**EXERCISE DIRECTIONS**
The whole listing below should be output again, word for word.

**EXERCISE DATA**
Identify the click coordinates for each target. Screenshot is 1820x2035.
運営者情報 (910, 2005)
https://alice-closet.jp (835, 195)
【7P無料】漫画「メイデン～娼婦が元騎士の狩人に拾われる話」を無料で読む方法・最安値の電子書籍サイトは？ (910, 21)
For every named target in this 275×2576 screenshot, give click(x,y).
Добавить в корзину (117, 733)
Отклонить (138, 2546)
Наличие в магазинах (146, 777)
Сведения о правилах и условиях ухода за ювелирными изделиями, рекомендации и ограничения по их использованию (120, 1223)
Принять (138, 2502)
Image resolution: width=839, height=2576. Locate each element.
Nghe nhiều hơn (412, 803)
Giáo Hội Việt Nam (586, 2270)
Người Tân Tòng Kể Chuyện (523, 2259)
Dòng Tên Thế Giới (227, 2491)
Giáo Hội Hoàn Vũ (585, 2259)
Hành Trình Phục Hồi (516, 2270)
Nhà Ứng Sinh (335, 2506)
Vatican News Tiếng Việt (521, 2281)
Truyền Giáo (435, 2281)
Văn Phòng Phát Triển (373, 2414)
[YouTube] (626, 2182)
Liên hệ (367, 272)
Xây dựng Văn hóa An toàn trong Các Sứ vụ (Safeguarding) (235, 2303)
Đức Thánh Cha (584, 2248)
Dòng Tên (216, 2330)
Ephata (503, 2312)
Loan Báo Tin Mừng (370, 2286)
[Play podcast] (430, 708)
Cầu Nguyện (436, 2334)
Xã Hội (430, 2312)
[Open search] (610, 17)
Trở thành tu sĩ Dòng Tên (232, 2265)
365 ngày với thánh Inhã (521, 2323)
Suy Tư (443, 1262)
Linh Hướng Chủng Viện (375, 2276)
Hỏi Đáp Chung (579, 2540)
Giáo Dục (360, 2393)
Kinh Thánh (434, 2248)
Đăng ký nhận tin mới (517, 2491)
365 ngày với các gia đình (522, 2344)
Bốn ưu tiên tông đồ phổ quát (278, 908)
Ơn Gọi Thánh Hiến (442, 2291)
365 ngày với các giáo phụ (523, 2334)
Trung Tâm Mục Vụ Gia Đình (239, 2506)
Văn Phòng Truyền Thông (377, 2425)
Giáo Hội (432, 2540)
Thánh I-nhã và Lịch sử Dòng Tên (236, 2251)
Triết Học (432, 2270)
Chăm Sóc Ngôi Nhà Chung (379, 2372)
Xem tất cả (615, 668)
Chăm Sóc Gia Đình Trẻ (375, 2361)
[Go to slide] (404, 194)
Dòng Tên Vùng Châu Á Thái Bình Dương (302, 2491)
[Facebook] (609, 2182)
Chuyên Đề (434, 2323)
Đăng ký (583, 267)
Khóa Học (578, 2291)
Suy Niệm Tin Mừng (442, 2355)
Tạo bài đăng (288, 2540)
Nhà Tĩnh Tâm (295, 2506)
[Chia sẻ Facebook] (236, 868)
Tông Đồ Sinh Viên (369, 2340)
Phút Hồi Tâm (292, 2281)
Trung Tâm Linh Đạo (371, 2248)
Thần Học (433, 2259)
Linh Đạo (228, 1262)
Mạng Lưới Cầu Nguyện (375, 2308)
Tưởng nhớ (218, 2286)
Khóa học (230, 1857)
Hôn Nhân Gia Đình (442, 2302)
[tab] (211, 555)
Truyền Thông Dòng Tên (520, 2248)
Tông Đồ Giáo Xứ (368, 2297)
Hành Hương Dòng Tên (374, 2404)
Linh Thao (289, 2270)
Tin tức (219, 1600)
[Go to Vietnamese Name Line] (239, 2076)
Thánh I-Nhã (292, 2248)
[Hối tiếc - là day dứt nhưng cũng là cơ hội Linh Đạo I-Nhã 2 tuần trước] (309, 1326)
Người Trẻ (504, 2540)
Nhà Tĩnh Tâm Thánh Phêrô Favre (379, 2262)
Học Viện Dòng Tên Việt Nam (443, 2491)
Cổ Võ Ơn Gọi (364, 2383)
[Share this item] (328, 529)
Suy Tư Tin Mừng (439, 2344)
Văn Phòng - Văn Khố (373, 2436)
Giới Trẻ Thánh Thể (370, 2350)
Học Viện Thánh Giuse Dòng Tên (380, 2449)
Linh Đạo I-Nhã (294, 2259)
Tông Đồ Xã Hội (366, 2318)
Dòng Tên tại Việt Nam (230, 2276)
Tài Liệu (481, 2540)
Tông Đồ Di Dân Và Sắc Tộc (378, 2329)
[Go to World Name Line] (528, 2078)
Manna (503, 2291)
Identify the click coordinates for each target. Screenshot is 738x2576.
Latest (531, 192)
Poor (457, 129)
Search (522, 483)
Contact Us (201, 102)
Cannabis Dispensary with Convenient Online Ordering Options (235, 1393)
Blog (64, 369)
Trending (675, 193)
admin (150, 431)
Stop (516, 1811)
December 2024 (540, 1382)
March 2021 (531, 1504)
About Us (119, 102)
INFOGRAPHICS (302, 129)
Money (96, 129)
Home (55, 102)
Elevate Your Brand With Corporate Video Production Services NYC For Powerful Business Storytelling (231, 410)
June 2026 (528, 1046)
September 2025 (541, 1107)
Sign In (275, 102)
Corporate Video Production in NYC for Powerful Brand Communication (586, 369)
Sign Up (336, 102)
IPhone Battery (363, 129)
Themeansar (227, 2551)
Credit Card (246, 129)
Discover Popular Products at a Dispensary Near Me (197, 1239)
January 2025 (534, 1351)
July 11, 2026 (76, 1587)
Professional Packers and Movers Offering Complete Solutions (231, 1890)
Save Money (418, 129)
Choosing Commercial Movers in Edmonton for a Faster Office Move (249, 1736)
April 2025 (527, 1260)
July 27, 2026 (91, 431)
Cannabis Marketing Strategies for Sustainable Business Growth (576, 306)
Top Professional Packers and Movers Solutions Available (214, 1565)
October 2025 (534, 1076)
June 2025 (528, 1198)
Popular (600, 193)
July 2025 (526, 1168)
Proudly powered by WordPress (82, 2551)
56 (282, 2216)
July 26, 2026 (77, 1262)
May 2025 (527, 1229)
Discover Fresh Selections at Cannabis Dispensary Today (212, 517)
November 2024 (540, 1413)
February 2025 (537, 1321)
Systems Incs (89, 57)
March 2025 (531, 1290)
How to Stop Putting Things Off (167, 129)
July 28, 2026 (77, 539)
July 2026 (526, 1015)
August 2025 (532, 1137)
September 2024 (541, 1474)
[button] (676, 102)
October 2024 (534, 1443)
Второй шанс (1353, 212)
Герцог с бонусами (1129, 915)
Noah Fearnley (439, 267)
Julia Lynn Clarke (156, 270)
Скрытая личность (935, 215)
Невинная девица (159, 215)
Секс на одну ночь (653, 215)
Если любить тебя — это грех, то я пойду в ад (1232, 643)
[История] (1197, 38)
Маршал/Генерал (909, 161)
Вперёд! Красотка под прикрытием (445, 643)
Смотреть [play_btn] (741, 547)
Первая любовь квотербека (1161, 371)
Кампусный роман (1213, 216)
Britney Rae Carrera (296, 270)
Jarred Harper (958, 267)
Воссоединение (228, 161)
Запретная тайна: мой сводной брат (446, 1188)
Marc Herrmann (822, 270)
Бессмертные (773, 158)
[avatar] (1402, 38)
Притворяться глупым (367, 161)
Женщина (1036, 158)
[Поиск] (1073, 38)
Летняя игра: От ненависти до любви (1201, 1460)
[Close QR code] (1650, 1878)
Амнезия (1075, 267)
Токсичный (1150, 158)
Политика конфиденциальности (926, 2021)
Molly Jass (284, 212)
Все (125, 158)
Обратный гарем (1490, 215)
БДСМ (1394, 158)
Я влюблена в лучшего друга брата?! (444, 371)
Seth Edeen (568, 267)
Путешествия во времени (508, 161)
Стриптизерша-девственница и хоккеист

**RESPONSE**
Identify the click coordinates for each target. Screenshot is 1820x2035.
運営者情報 (910, 2005)
https://alice-closet.jp (835, 195)
【7P無料】漫画「メイデン～娼婦が元騎士の狩人に拾われる話」を無料で読む方法・最安値の電子書籍サイトは？ (910, 21)
For every named target in this 275×2576 screenshot, give click(x,y).
Добавить в корзину (117, 733)
Отклонить (138, 2546)
Наличие в магазинах (146, 777)
Сведения о правилах и условиях ухода за ювелирными изделиями, рекомендации и ограничения по их использованию (120, 1223)
Принять (138, 2502)
Image resolution: width=839, height=2576. Locate each element.
Nghe nhiều hơn (412, 803)
Giáo Hội Việt Nam (586, 2270)
Người Tân Tòng Kể Chuyện (523, 2259)
Dòng Tên Thế Giới (227, 2491)
Giáo Hội Hoàn Vũ (585, 2259)
Hành Trình Phục Hồi (516, 2270)
Nhà Ứng Sinh (335, 2506)
Vatican News Tiếng Việt (521, 2281)
Truyền Giáo (435, 2281)
Văn Phòng Phát Triển (373, 2414)
[YouTube] (626, 2182)
Liên hệ (367, 272)
Xây dựng Văn hóa An toàn trong Các Sứ vụ (Safeguarding) (235, 2303)
Đức Thánh Cha (584, 2248)
Dòng Tên (216, 2330)
Ephata (503, 2312)
Loan Báo Tin Mừng (370, 2286)
[Play podcast] (430, 708)
Cầu Nguyện (436, 2334)
Xã Hội (430, 2312)
[Open search] (610, 17)
Trở thành tu sĩ Dòng Tên (232, 2265)
365 ngày với thánh Inhã (521, 2323)
Suy Tư (443, 1262)
Linh Hướng Chủng Viện (375, 2276)
Hỏi Đáp Chung (579, 2540)
Giáo Dục (360, 2393)
Kinh Thánh (434, 2248)
Đăng ký nhận tin mới (517, 2491)
365 ngày với các gia đình (522, 2344)
Bốn ưu tiên tông đồ phổ quát (278, 908)
Ơn Gọi Thánh Hiến (442, 2291)
365 ngày với các giáo phụ (523, 2334)
Trung Tâm Mục Vụ Gia Đình (239, 2506)
Văn Phòng Truyền Thông (377, 2425)
Giáo Hội (432, 2540)
Thánh I-nhã và Lịch sử Dòng Tên (236, 2251)
Triết Học (432, 2270)
Chăm Sóc Ngôi Nhà Chung (379, 2372)
Xem tất cả (615, 668)
Chăm Sóc Gia Đình Trẻ (375, 2361)
[Go to slide] (404, 194)
Dòng Tên Vùng Châu Á Thái Bình Dương (302, 2491)
[Facebook] (609, 2182)
Chuyên Đề (434, 2323)
Đăng ký (583, 267)
Khóa Học (578, 2291)
Suy Niệm Tin Mừng (442, 2355)
Tạo bài đăng (288, 2540)
Nhà Tĩnh Tâm (295, 2506)
[Chia sẻ Facebook] (236, 868)
Tông Đồ Sinh Viên (369, 2340)
Phút Hồi Tâm (292, 2281)
Trung Tâm Linh Đạo (371, 2248)
Thần Học (433, 2259)
Linh Đạo (228, 1262)
Mạng Lưới Cầu Nguyện (375, 2308)
Tưởng nhớ (218, 2286)
Khóa học (230, 1857)
Hôn Nhân Gia Đình (442, 2302)
[tab] (211, 555)
Truyền Thông Dòng Tên (520, 2248)
Tông Đồ Giáo Xứ (368, 2297)
Hành Hương Dòng Tên (374, 2404)
Linh Thao (289, 2270)
Tin tức (219, 1600)
[Go to Vietnamese Name Line] (239, 2076)
Thánh I-Nhã (292, 2248)
[Hối tiếc - là day dứt nhưng cũng là cơ hội Linh Đạo I-Nhã 2 tuần trước] (309, 1326)
Người Trẻ (504, 2540)
Nhà Tĩnh Tâm Thánh Phêrô Favre (379, 2262)
Học Viện Dòng Tên Việt Nam (443, 2491)
Cổ Võ Ơn Gọi (364, 2383)
[Share this item] (328, 529)
Suy Tư Tin Mừng (439, 2344)
Văn Phòng - Văn Khố (373, 2436)
Giới Trẻ Thánh Thể (370, 2350)
Học Viện Thánh Giuse Dòng Tên (380, 2449)
Linh Đạo I-Nhã (294, 2259)
Tông Đồ Xã Hội (366, 2318)
Dòng Tên tại Việt Nam (230, 2276)
Tài Liệu (481, 2540)
Tông Đồ Di Dân Và Sắc Tộc (378, 2329)
[Go to World Name Line] (528, 2078)
Manna (503, 2291)
Identify the click coordinates for each target. Screenshot is 738x2576.
Latest (531, 192)
Poor (457, 129)
Search (522, 483)
Contact Us (201, 102)
Cannabis Dispensary with Convenient Online Ordering Options (235, 1393)
Blog (64, 369)
Trending (675, 193)
admin (150, 431)
Stop (516, 1811)
December 2024 (540, 1382)
March 2021 (531, 1504)
About Us (119, 102)
INFOGRAPHICS (302, 129)
Money (96, 129)
Home (55, 102)
Elevate Your Brand With Corporate Video Production Services NYC For Powerful Business Storytelling (231, 410)
June 2026 (528, 1046)
September 2025 (541, 1107)
Sign In (275, 102)
Corporate Video Production in NYC for Powerful Brand Communication (586, 369)
Sign Up (336, 102)
IPhone Battery (363, 129)
Themeansar (227, 2551)
Credit Card (246, 129)
Discover Popular Products at a Dispensary Near Me (197, 1239)
January 2025 (534, 1351)
July 11, 2026 (76, 1587)
Professional Packers and Movers Offering Complete Solutions (231, 1890)
Save Money (418, 129)
Choosing Commercial Movers in Edmonton for a Faster Office Move (249, 1736)
April 2025 (527, 1260)
July 27, 2026 (91, 431)
Cannabis Marketing Strategies for Sustainable Business Growth (576, 306)
Top Professional Packers and Movers Solutions Available (214, 1565)
October 2025 (534, 1076)
June 2025 (528, 1198)
Popular (600, 193)
July 2025 (526, 1168)
Proudly powered by WordPress (82, 2551)
56 (282, 2216)
July 26, 2026 (77, 1262)
May 2025 (527, 1229)
Discover Fresh Selections at Cannabis Dispensary Today (212, 517)
November 2024 (540, 1413)
February 2025 (537, 1321)
Systems Incs (89, 57)
March 2025 (531, 1290)
How to Stop Putting Things Off (167, 129)
July 28, 2026 (77, 539)
July 2026 (526, 1015)
August 2025 (532, 1137)
September 2024 (541, 1474)
[button] (676, 102)
October 2024 (534, 1443)
Второй шанс (1353, 212)
Герцог с бонусами (1129, 915)
Noah Fearnley (439, 267)
Julia Lynn Clarke (156, 270)
Скрытая личность (935, 215)
Невинная девица (159, 215)
Секс на одну ночь (653, 215)
Если любить тебя — это грех, то я пойду в ад (1232, 643)
[История] (1197, 38)
Маршал/Генерал (909, 161)
Вперёд! Красотка под прикрытием (445, 643)
Смотреть [play_btn] (741, 547)
Первая любовь квотербека (1161, 371)
Кампусный роман (1213, 216)
Britney Rae Carrera (296, 270)
Jarred Harper (958, 267)
Воссоединение (228, 161)
Запретная тайна: мой сводной брат (446, 1188)
Marc Herrmann (822, 270)
Бессмертные (773, 158)
[avatar] (1402, 38)
Притворяться глупым (367, 161)
Женщина (1036, 158)
[Поиск] (1073, 38)
Летняя игра: От ненависти до любви (1201, 1460)
[Close QR code] (1650, 1878)
Амнезия (1075, 267)
Токсичный (1150, 158)
Политика конфиденциальности (926, 2021)
Molly Jass (284, 212)
Все (125, 158)
Обратный гарем (1490, 215)
БДСМ (1394, 158)
Я влюблена в лучшего друга брата?! (444, 371)
Seth Edeen (568, 267)
Путешествия во времени (508, 161)
Стриптизерша-девственница и хоккеист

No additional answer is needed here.